**DIRECTIONS:** Even where a record seems odd, copy it exactly as it appears below.

Saved entries
* * * * * * *

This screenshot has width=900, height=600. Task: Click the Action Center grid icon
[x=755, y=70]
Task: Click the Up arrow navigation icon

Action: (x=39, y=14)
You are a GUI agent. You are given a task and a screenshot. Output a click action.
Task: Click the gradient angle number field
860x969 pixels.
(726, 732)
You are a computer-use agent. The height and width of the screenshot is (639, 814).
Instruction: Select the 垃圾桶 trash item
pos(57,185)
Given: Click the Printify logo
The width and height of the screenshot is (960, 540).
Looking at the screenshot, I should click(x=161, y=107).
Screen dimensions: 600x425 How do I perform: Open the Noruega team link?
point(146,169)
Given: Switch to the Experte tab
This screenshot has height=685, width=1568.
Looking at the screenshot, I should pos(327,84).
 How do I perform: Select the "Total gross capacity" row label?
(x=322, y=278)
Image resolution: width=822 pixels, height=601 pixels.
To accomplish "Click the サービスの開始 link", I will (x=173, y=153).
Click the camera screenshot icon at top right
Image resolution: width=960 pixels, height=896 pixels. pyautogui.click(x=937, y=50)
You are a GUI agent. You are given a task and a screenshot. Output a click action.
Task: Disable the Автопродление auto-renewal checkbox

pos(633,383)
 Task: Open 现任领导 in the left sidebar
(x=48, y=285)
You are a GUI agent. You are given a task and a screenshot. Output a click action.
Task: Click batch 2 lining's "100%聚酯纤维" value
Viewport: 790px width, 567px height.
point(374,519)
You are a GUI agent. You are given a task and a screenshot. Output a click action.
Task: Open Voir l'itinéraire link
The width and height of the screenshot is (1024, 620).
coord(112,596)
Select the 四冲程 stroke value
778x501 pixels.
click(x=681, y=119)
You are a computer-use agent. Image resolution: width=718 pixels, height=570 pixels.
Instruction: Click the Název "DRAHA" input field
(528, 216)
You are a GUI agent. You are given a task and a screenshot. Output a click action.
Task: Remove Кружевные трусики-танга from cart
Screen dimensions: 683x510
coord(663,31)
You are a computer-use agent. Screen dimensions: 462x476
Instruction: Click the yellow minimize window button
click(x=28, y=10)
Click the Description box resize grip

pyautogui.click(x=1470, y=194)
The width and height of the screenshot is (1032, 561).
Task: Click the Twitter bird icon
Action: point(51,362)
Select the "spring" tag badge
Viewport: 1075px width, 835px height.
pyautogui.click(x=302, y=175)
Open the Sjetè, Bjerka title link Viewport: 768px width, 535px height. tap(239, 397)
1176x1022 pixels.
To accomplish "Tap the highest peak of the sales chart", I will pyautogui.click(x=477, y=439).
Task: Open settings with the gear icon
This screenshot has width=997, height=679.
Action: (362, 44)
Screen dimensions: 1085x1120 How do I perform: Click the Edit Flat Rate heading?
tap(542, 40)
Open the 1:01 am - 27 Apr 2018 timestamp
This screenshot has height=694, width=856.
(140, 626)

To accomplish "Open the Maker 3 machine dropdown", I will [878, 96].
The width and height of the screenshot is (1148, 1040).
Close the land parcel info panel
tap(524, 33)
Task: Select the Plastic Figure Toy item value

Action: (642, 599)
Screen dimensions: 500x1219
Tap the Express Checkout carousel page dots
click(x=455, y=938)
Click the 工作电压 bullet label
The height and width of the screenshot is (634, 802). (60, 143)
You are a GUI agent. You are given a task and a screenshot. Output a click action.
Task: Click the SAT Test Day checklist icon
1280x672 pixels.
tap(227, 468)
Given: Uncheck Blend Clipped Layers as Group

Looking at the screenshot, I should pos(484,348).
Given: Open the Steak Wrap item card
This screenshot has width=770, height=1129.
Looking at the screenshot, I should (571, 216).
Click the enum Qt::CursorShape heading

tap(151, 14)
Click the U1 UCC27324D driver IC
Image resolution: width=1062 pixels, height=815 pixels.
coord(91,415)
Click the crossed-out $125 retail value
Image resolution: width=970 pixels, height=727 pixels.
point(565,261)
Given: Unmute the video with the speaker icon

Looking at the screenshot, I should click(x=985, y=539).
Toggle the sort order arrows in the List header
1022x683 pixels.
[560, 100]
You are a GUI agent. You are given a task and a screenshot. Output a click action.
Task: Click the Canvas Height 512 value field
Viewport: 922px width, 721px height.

* * * * * * *

**TASK SOLUTION:**
This screenshot has width=900, height=600. Task: Click the Action Center grid icon
[x=755, y=70]
Task: Click the Up arrow navigation icon

Action: (x=39, y=14)
You are a GUI agent. You are given a task and a screenshot. Output a click action.
Task: Click the gradient angle number field
860x969 pixels.
(726, 732)
You are a computer-use agent. The height and width of the screenshot is (639, 814).
Instruction: Select the 垃圾桶 trash item
pos(57,185)
Given: Click the Printify logo
The width and height of the screenshot is (960, 540).
Looking at the screenshot, I should click(x=161, y=107).
Screen dimensions: 600x425 How do I perform: Open the Noruega team link?
point(146,169)
Given: Switch to the Experte tab
This screenshot has height=685, width=1568.
Looking at the screenshot, I should pos(327,84).
 How do I perform: Select the "Total gross capacity" row label?
(x=322, y=278)
Image resolution: width=822 pixels, height=601 pixels.
To accomplish "Click the サービスの開始 link", I will (x=173, y=153).
Click the camera screenshot icon at top right
Image resolution: width=960 pixels, height=896 pixels. pyautogui.click(x=937, y=50)
You are a GUI agent. You are given a task and a screenshot. Output a click action.
Task: Disable the Автопродление auto-renewal checkbox

pos(633,383)
 Task: Open 现任领导 in the left sidebar
(x=48, y=285)
You are a GUI agent. You are given a task and a screenshot. Output a click action.
Task: Click batch 2 lining's "100%聚酯纤维" value
Viewport: 790px width, 567px height.
point(374,519)
You are a GUI agent. You are given a task and a screenshot. Output a click action.
Task: Open Voir l'itinéraire link
The width and height of the screenshot is (1024, 620).
coord(112,596)
Select the 四冲程 stroke value
778x501 pixels.
click(x=681, y=119)
You are a computer-use agent. Image resolution: width=718 pixels, height=570 pixels.
Instruction: Click the Název "DRAHA" input field
(528, 216)
You are a GUI agent. You are given a task and a screenshot. Output a click action.
Task: Remove Кружевные трусики-танга from cart
Screen dimensions: 683x510
coord(663,31)
You are a computer-use agent. Screen dimensions: 462x476
Instruction: Click the yellow minimize window button
click(x=28, y=10)
Click the Description box resize grip

pyautogui.click(x=1470, y=194)
The width and height of the screenshot is (1032, 561).
Task: Click the Twitter bird icon
Action: point(51,362)
Select the "spring" tag badge
Viewport: 1075px width, 835px height.
pyautogui.click(x=302, y=175)
Open the Sjetè, Bjerka title link Viewport: 768px width, 535px height. tap(239, 397)
1176x1022 pixels.
To accomplish "Tap the highest peak of the sales chart", I will pyautogui.click(x=477, y=439).
Task: Open settings with the gear icon
This screenshot has width=997, height=679.
Action: (362, 44)
Screen dimensions: 1085x1120 How do I perform: Click the Edit Flat Rate heading?
tap(542, 40)
Open the 1:01 am - 27 Apr 2018 timestamp
This screenshot has height=694, width=856.
(140, 626)

To accomplish "Open the Maker 3 machine dropdown", I will [878, 96].
The width and height of the screenshot is (1148, 1040).
Close the land parcel info panel
tap(524, 33)
Task: Select the Plastic Figure Toy item value

Action: (642, 599)
Screen dimensions: 500x1219
Tap the Express Checkout carousel page dots
click(x=455, y=938)
Click the 工作电压 bullet label
The height and width of the screenshot is (634, 802). (60, 143)
You are a GUI agent. You are given a task and a screenshot. Output a click action.
Task: Click the SAT Test Day checklist icon
1280x672 pixels.
tap(227, 468)
Given: Uncheck Blend Clipped Layers as Group

Looking at the screenshot, I should pos(484,348).
Given: Open the Steak Wrap item card
This screenshot has width=770, height=1129.
Looking at the screenshot, I should (571, 216).
Click the enum Qt::CursorShape heading

tap(151, 14)
Click the U1 UCC27324D driver IC
Image resolution: width=1062 pixels, height=815 pixels.
coord(91,415)
Click the crossed-out $125 retail value
Image resolution: width=970 pixels, height=727 pixels.
point(565,261)
Given: Unmute the video with the speaker icon

Looking at the screenshot, I should click(x=985, y=539).
Toggle the sort order arrows in the List header
1022x683 pixels.
[560, 100]
You are a GUI agent. You are given a task and a screenshot. Output a click action.
Task: Click the Canvas Height 512 value field
Viewport: 922px width, 721px height.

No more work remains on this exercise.